■ TESTO DELL'ESERCIZIO:

Pubblicato il 04/04/2024

N. 00337/2024 REG.PROV.COLL.

N. 00180/2024 REG.RIC.

REPUBBLICA ITALIANA

IN NOME DEL POPOLO ITALIANO

Il Tribunale Amministrativo Regionale per il Piemonte

(Sezione Terza)

ha pronunciato la presente

SENTENZA

ex art. 60 cod. proc. amm.;
sul ricorso numero di registro generale 180 del 2024, proposto da
D S, rappresentata e difesa dall’avvocata P G, con domicilio digitale come da PEC da Registro di Giustizia;

contro

Comune di Farigliano, non costituito in giudizio;

per l’annullamento

del provvedimento emesso dal Comune di Farigliano, ai sensi e per gli effetti dell’art. 64 co. 8, lett. b) del d.lgs. n. 59/2010 e dell’art. 16 co. 1 lett. i) della Legge Regionale del Piemonte n. 38/2006, avente ad oggetto la decadenza della licenza commerciale n. 2 dell’11/01/1990 e della S.C.I.A. del 27/07/2018 rilasciate in favore della ricorrente, per l’attività di somministrazione di alimenti e bevande nei locali ubicati in Farigliano (CN), Piazza Vittorio Emanuele II n. 15, e di ogni altro atto presupposto, attuativo ed integrativo e/o consequenziale al succiato provvedimento;

Nonché per l’accertamento del diritto della ricorrente ad ottenere la revoca del provvedimento impugnato e per la conseguente condanna dell’Amministrazione resistente a provvedere in tal senso.

■ DATI DA ANALIZZARE:
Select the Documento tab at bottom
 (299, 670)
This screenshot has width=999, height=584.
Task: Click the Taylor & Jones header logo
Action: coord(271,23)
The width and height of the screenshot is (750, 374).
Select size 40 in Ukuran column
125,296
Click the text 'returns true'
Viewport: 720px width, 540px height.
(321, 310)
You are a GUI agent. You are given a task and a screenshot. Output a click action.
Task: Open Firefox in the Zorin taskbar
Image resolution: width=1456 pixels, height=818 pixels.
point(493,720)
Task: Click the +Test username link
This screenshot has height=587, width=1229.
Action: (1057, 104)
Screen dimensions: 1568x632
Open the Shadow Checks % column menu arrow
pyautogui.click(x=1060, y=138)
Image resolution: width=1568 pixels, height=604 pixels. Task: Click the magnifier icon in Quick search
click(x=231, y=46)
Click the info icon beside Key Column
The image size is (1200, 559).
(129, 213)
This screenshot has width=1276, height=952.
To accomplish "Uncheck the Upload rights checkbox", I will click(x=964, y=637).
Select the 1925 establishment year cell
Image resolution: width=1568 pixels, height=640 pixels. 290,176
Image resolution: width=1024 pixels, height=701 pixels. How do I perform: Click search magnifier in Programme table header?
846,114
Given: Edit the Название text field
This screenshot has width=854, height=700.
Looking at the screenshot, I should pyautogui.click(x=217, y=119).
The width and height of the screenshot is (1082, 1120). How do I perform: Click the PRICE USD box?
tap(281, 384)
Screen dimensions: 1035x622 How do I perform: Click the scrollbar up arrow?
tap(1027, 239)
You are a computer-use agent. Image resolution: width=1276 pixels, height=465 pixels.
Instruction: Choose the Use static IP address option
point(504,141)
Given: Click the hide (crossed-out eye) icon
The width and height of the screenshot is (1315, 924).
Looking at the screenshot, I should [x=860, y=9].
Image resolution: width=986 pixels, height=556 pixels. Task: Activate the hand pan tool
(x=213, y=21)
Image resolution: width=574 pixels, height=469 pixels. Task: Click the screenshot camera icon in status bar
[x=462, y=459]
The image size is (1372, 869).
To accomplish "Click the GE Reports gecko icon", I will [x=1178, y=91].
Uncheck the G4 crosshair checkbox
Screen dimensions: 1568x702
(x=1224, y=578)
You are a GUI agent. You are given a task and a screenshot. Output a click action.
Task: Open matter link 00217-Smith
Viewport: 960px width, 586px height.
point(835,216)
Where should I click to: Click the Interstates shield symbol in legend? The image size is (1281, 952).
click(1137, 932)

■ ATTIVITÀ DA SVOLGERE:
a - Ricopia dalla sentenza, parola per parola, il passo che inizia con "N. 00337/2024 REG.PROV.COLL." e prosegue fino a "(Sezione Terza)".
b - Per favore, traduci in inglese questa frase della sentenza: "Nonché per l’accertamento del diritto della ricorrente ad ottenere la revoca del provvedimento impugnato e per la conseguente condanna dell’Amministrazione resistente a provvedere in tal senso."
Per svolgere le attività non serve consultare l'elenco.

■ RISPOSTE:
a -
N. 00337/2024 REG.PROV.COLL.

N. 00180/2024 REG.RIC.

REPUBBLICA ITALIANA

IN NOME DEL POPOLO ITALIANO

Il Tribunale Amministrativo Regionale per il Piemonte

(Sezione Terza)

b - As well as for a declaration of the applicant's right to obtain the revocation of the challenged measure and for the consequent order requiring the respondent Administration to act accordingly.